*WORK TO COMPLETE*:
Without skipping anything, transcribe the listing that follows.

:: DATA FOR THE TASK ::

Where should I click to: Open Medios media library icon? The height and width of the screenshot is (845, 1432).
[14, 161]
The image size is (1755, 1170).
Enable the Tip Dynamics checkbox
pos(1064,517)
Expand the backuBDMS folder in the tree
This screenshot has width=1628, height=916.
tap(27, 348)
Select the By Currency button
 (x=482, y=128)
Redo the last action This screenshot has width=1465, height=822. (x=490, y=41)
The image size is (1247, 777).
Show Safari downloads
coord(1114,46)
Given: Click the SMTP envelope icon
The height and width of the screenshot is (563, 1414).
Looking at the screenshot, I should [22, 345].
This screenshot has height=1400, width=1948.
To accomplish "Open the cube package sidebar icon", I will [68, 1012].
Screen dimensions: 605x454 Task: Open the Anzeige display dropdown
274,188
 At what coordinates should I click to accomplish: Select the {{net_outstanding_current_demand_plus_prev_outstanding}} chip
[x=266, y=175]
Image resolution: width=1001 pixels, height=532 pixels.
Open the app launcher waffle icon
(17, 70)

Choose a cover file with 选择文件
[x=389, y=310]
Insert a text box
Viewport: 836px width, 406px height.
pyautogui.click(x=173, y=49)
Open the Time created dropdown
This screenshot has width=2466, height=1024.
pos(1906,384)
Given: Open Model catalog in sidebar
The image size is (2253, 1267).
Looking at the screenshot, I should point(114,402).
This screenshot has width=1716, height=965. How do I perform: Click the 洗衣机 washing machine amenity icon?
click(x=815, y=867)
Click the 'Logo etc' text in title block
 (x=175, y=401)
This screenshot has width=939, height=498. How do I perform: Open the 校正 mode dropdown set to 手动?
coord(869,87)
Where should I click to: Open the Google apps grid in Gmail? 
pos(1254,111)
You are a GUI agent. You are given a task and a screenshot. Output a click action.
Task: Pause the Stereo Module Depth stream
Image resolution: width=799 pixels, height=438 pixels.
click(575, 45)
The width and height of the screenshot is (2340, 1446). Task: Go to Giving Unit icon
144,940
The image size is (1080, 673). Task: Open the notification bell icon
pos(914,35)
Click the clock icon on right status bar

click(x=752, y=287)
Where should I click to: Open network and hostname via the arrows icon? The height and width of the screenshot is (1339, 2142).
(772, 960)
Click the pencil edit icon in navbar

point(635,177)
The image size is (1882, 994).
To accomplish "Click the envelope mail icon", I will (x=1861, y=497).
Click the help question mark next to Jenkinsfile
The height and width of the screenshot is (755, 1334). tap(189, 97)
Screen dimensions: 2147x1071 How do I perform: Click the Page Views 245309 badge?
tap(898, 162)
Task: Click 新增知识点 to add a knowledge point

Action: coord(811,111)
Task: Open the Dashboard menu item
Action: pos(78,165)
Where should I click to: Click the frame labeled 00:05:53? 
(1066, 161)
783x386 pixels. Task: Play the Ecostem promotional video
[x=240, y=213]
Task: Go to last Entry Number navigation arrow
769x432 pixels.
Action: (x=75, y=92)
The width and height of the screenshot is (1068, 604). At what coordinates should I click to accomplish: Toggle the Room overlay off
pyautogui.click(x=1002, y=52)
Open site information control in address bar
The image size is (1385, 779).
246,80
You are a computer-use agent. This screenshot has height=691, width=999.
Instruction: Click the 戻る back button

:::

*FINAL ANSWER*:
Where should I click to: Open Medios media library icon? The height and width of the screenshot is (845, 1432).
[14, 161]
The image size is (1755, 1170).
Enable the Tip Dynamics checkbox
pos(1064,517)
Expand the backuBDMS folder in the tree
This screenshot has width=1628, height=916.
tap(27, 348)
Select the By Currency button
 (x=482, y=128)
Redo the last action This screenshot has width=1465, height=822. (x=490, y=41)
The image size is (1247, 777).
Show Safari downloads
coord(1114,46)
Given: Click the SMTP envelope icon
The height and width of the screenshot is (563, 1414).
Looking at the screenshot, I should [22, 345].
This screenshot has height=1400, width=1948.
To accomplish "Open the cube package sidebar icon", I will [68, 1012].
Screen dimensions: 605x454 Task: Open the Anzeige display dropdown
274,188
 At what coordinates should I click to accomplish: Select the {{net_outstanding_current_demand_plus_prev_outstanding}} chip
[x=266, y=175]
Image resolution: width=1001 pixels, height=532 pixels.
Open the app launcher waffle icon
(17, 70)

Choose a cover file with 选择文件
[x=389, y=310]
Insert a text box
Viewport: 836px width, 406px height.
pyautogui.click(x=173, y=49)
Open the Time created dropdown
This screenshot has width=2466, height=1024.
pos(1906,384)
Given: Open Model catalog in sidebar
The image size is (2253, 1267).
Looking at the screenshot, I should point(114,402).
This screenshot has width=1716, height=965. How do I perform: Click the 洗衣机 washing machine amenity icon?
click(x=815, y=867)
Click the 'Logo etc' text in title block
 (x=175, y=401)
This screenshot has width=939, height=498. How do I perform: Open the 校正 mode dropdown set to 手动?
coord(869,87)
Where should I click to: Open the Google apps grid in Gmail? 
pos(1254,111)
You are a GUI agent. You are given a task and a screenshot. Output a click action.
Task: Pause the Stereo Module Depth stream
Image resolution: width=799 pixels, height=438 pixels.
click(575, 45)
The width and height of the screenshot is (2340, 1446). Task: Go to Giving Unit icon
144,940
The image size is (1080, 673). Task: Open the notification bell icon
pos(914,35)
Click the clock icon on right status bar

click(x=752, y=287)
Where should I click to: Open network and hostname via the arrows icon? The height and width of the screenshot is (1339, 2142).
(772, 960)
Click the pencil edit icon in navbar

point(635,177)
The image size is (1882, 994).
To accomplish "Click the envelope mail icon", I will (x=1861, y=497).
Click the help question mark next to Jenkinsfile
The height and width of the screenshot is (755, 1334). tap(189, 97)
Screen dimensions: 2147x1071 How do I perform: Click the Page Views 245309 badge?
tap(898, 162)
Task: Click 新增知识点 to add a knowledge point

Action: coord(811,111)
Task: Open the Dashboard menu item
Action: pos(78,165)
Where should I click to: Click the frame labeled 00:05:53? 
(1066, 161)
783x386 pixels. Task: Play the Ecostem promotional video
[x=240, y=213]
Task: Go to last Entry Number navigation arrow
769x432 pixels.
Action: (x=75, y=92)
The width and height of the screenshot is (1068, 604). At what coordinates should I click to accomplish: Toggle the Room overlay off
pyautogui.click(x=1002, y=52)
Open site information control in address bar
The image size is (1385, 779).
246,80
You are a computer-use agent. This screenshot has height=691, width=999.
Instruction: Click the 戻る back button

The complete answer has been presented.